Another possible avenue we would like to explore is why certain sensors (such as the 9th sensor) are more relevant than others beyond just the theory. We came up with a couple hypotheses. First, it’s probable that this particular sensor is placed at important intersections, such that cars that pass this sensor are guaranteed to pass many other sensors. This would mean that there exists a way to extrapolate the readings from this sensor to the readings from other sensors. Tangentially related, it’s possible that two nodes are negatively correlated, such that the cars that pass through one node tend to not pass through another node, and the model extracts readings based on this relationship. If neither of these ideas is the case, the exact opposite concept could be true: the sensor is at a location where the speed data is very consistent, such as a highway. This allows the readings from the sensor to give very accurate predictions.
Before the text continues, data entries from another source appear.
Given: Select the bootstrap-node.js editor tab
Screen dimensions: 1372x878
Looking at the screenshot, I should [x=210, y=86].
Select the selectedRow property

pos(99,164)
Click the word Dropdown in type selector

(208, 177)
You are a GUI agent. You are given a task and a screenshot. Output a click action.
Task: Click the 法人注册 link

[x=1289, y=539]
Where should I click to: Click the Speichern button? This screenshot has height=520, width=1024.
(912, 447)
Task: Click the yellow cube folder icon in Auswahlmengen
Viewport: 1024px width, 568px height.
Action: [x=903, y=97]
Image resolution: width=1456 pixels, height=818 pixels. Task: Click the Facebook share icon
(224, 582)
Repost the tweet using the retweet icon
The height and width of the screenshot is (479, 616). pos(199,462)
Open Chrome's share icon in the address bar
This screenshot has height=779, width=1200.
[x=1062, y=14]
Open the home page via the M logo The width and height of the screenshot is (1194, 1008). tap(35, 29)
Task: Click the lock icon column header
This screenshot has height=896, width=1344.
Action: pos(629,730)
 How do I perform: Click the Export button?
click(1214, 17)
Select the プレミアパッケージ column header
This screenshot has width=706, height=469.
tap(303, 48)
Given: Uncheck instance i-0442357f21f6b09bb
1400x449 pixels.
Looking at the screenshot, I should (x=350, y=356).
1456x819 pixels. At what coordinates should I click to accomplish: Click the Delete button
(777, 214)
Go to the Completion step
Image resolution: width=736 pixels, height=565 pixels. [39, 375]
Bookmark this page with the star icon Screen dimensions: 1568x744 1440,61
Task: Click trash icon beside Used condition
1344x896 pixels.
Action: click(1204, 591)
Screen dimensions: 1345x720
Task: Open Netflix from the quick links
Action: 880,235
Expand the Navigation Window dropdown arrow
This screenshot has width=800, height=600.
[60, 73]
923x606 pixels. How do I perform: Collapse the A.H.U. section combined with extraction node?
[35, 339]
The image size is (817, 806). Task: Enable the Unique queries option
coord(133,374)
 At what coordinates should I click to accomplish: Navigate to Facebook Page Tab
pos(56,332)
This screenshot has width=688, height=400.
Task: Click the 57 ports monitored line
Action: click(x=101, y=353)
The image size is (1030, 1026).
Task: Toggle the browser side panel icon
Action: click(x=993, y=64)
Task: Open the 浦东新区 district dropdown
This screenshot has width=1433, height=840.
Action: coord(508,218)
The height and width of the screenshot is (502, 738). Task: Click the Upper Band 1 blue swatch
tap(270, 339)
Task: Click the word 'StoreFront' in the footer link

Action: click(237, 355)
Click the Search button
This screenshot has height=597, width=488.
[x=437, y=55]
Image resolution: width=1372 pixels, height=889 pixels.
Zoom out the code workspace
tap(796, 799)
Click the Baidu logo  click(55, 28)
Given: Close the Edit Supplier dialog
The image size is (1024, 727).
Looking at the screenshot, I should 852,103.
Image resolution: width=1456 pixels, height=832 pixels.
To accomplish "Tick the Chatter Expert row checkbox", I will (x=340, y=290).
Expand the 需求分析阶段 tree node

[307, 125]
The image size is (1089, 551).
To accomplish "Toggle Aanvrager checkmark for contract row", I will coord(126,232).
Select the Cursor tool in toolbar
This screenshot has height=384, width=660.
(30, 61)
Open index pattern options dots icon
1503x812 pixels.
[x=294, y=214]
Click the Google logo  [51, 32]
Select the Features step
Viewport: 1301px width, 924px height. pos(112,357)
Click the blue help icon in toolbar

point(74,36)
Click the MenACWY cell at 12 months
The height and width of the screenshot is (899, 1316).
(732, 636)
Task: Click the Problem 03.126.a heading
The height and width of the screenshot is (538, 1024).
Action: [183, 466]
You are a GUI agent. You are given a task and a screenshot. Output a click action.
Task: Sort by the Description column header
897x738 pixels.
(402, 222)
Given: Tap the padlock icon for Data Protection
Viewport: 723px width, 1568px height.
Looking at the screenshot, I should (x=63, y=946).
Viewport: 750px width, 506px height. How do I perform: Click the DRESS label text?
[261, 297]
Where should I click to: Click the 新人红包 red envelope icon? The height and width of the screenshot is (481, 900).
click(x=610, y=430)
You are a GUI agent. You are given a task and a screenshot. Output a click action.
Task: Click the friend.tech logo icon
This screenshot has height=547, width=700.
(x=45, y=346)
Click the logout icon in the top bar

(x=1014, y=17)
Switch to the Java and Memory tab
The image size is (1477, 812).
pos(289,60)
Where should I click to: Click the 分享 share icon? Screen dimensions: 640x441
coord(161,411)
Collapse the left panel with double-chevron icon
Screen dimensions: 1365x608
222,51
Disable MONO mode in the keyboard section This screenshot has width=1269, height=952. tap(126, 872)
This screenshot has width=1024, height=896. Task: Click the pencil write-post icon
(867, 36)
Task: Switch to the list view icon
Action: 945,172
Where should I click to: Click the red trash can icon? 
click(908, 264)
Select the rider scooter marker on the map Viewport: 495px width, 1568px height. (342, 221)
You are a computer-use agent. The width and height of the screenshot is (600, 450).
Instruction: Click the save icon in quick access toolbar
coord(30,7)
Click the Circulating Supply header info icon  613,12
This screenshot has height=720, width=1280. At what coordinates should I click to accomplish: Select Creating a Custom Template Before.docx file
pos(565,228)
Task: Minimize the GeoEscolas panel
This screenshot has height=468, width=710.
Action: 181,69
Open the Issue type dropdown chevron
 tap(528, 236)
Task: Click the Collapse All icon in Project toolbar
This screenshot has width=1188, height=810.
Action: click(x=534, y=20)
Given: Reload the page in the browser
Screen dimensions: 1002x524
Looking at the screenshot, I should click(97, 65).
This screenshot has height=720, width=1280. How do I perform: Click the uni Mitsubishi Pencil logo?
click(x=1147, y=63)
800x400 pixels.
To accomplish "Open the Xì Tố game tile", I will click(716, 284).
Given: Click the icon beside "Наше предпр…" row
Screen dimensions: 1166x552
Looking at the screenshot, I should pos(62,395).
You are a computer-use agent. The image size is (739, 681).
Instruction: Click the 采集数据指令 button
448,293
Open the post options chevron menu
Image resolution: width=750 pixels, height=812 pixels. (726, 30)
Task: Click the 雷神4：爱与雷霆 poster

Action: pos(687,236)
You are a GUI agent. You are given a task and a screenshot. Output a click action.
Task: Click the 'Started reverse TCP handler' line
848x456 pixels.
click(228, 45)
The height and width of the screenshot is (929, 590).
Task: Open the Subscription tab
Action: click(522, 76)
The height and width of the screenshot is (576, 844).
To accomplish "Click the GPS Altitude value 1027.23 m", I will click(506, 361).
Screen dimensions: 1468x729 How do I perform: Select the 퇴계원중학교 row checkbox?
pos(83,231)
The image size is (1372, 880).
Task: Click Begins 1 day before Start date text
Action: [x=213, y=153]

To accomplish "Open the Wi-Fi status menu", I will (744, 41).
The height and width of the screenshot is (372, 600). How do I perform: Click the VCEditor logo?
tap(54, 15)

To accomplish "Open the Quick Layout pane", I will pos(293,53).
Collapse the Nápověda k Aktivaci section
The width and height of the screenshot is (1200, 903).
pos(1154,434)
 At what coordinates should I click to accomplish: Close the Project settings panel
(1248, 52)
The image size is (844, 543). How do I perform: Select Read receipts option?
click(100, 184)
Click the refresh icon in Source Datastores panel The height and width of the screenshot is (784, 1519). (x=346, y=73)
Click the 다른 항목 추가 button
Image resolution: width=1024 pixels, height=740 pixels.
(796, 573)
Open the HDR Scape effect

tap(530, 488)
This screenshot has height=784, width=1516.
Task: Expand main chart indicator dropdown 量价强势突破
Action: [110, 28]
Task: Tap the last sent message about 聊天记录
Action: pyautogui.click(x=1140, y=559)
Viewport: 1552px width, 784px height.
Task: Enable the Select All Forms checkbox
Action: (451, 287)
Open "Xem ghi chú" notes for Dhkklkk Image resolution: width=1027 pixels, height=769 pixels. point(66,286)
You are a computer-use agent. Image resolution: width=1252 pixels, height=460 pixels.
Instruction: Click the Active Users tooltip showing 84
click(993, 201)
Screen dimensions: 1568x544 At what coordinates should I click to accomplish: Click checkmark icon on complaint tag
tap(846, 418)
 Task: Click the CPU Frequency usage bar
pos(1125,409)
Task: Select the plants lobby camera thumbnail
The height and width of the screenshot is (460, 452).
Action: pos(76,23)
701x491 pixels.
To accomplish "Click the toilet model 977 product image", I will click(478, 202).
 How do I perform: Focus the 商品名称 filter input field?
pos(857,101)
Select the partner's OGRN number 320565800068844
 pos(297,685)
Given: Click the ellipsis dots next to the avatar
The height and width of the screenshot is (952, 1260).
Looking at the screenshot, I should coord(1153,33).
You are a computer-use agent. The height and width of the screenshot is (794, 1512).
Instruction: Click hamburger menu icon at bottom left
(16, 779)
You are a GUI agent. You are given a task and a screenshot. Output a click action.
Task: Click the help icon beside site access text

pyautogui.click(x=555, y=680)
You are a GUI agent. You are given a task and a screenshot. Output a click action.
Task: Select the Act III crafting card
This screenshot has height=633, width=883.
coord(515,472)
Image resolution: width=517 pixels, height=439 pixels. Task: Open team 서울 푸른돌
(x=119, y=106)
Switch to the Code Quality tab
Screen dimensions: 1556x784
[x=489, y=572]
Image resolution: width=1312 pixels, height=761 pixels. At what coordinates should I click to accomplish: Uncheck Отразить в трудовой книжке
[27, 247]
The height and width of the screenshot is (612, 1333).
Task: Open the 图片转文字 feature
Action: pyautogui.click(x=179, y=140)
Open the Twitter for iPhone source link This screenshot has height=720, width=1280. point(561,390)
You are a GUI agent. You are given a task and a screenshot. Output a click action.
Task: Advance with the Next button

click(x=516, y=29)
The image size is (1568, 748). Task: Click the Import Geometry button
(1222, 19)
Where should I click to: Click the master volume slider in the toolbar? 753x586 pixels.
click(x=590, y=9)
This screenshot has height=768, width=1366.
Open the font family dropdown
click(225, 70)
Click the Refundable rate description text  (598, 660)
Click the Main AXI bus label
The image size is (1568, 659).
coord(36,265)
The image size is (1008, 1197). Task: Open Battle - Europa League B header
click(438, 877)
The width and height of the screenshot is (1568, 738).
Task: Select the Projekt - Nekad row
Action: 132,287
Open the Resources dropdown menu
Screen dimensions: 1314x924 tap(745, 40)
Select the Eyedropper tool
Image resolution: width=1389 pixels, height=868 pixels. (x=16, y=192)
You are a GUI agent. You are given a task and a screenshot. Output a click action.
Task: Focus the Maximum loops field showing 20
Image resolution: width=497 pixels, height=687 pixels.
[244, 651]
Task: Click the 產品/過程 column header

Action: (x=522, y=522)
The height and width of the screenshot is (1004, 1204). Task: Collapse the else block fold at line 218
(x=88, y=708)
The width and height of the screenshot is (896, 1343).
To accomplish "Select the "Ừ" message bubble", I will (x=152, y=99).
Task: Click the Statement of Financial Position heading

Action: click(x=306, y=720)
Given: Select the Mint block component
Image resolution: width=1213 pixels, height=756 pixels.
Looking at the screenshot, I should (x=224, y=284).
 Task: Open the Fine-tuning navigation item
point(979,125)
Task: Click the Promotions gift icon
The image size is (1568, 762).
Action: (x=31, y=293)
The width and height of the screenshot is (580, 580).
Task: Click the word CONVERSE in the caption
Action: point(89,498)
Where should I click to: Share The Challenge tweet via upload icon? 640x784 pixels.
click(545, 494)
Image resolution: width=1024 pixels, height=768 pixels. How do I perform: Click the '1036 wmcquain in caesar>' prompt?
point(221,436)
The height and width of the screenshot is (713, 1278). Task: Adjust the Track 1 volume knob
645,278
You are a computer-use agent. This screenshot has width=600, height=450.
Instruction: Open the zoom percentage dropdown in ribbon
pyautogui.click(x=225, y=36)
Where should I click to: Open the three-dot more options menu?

The next step would be to figure out the geographical locations of the sensors and determine whether the ones we found to be the most relevant seem to be placed at important locations.

We would also like to do some more experimentation in the future. We used a personal GPU for training (an RTX 2070), and it took a few hours to train the model for every one of our experiments which made it difficult to tune our hyperparameters. Further experiments we would like to run with more compute include running the experiments on the Spacetimeformer model architecture instead of the STAEformer architecture and replacing its embedding layer with STAEformer’s. We mentioned before that the learned embeddings may have been optimized for the model architecture it’s from. Therefore, if the resulting plots from the embeddings look similar to the ones we have generated, then we have conclusive evidence that the STAEformer input embedding does a better job of learning the spatio-temporal relations in the data.